[Stored records]
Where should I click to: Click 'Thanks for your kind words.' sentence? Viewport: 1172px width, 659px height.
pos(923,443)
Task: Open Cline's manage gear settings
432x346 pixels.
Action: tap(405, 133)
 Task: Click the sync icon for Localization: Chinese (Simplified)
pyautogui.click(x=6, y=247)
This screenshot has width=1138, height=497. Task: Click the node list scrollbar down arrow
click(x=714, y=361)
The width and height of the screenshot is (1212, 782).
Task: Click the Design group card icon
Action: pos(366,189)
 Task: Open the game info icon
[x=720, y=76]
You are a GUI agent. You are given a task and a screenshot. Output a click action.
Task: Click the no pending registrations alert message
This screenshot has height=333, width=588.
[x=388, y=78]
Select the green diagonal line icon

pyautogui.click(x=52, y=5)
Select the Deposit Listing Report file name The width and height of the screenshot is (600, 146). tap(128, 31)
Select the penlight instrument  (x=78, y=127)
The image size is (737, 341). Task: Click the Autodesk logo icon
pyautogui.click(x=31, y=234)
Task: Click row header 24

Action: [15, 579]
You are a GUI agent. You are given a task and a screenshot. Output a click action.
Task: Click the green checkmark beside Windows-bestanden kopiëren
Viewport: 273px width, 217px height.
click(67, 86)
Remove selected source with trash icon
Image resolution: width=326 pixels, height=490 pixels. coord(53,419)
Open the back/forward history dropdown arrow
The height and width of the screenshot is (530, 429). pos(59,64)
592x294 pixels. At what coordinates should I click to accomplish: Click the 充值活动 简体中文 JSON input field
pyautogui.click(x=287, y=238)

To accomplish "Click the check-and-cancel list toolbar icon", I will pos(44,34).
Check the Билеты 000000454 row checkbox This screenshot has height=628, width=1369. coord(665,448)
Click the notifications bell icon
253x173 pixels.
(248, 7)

▸ Work to complete
Could you write out all the entries word for word?

▸ Solution for this exercise
Where should I click to: Click 'Thanks for your kind words.' sentence? Viewport: 1172px width, 659px height.
pos(923,443)
Task: Open Cline's manage gear settings
432x346 pixels.
Action: tap(405, 133)
 Task: Click the sync icon for Localization: Chinese (Simplified)
pyautogui.click(x=6, y=247)
This screenshot has width=1138, height=497. Task: Click the node list scrollbar down arrow
click(x=714, y=361)
The width and height of the screenshot is (1212, 782).
Task: Click the Design group card icon
Action: pos(366,189)
 Task: Open the game info icon
[x=720, y=76]
You are a GUI agent. You are given a task and a screenshot. Output a click action.
Task: Click the no pending registrations alert message
This screenshot has height=333, width=588.
[x=388, y=78]
Select the green diagonal line icon

pyautogui.click(x=52, y=5)
Select the Deposit Listing Report file name The width and height of the screenshot is (600, 146). tap(128, 31)
Select the penlight instrument  (x=78, y=127)
The image size is (737, 341). Task: Click the Autodesk logo icon
pyautogui.click(x=31, y=234)
Task: Click row header 24

Action: [15, 579]
You are a GUI agent. You are given a task and a screenshot. Output a click action.
Task: Click the green checkmark beside Windows-bestanden kopiëren
Viewport: 273px width, 217px height.
click(67, 86)
Remove selected source with trash icon
Image resolution: width=326 pixels, height=490 pixels. coord(53,419)
Open the back/forward history dropdown arrow
The height and width of the screenshot is (530, 429). pos(59,64)
592x294 pixels. At what coordinates should I click to accomplish: Click the 充值活动 简体中文 JSON input field
pyautogui.click(x=287, y=238)

To accomplish "Click the check-and-cancel list toolbar icon", I will pos(44,34).
Check the Билеты 000000454 row checkbox This screenshot has height=628, width=1369. coord(665,448)
Click the notifications bell icon
253x173 pixels.
(248, 7)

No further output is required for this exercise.